Designing With New Materials

Designing With New Materials

Designers play a very important role in choosing the materials that define our clothes, products and cities, creating products that please or disappoint users and touch them emotionally in some way. Increasingly, in the context of design-led materials research projects like Light.Touch.Matters, designers are even able to define and direct the materials that are produced in research laboratories (Wilkes et al. 2016).

Designers therefore increasingly define our experiences of new materials: what they do, what they express to us, what they elicit from us, and what they make us do. As Karana et al. (2015) discuss, when designing with new materials, you will be faced with one of three scenarios:

  • a relatively well-known material, which is accompanied by a fully developed sample.
  • a relatively unknown material, which is accompanied by a fully developed sample.
  • a semi-developed or theoretical material, where no sample, or only exploratory samples, exist.
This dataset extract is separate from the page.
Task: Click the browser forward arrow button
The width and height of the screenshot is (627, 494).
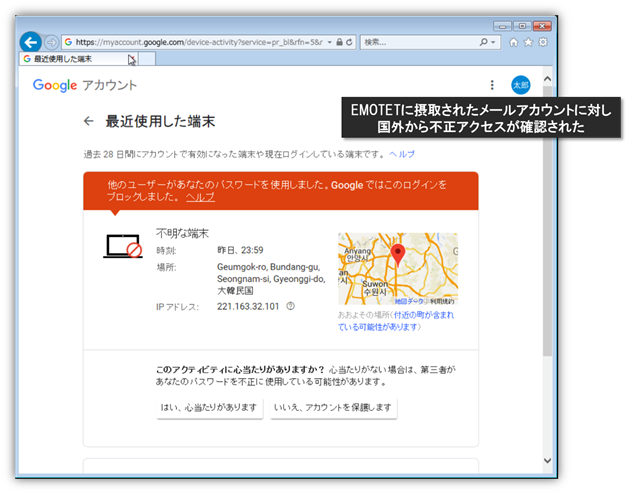Action: click(50, 43)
If you would like to read more, the papers mentioned above can be found in the Further Reading section. Otherwise, move on to Task 1.

Task 1

Materials Scientist(s): Explain to the Designer(s) whether your material is well-known, fully developed or semi-developed.

Designer(s): If designing with a semi-developed material, discuss how you might overcome this obstacle by using analogous technologies to prototype, benchmark and tinker with.

For further information about tools and strategies that can be used to support designers working with novel materials, see Barati et al. (2015) and The White Book (2016, pp. 35-36).

Task 2

All: Arrange for the other to experience your day-to-day working environment (e.g. join you in the lab for a day or take part in one aspect of the design process).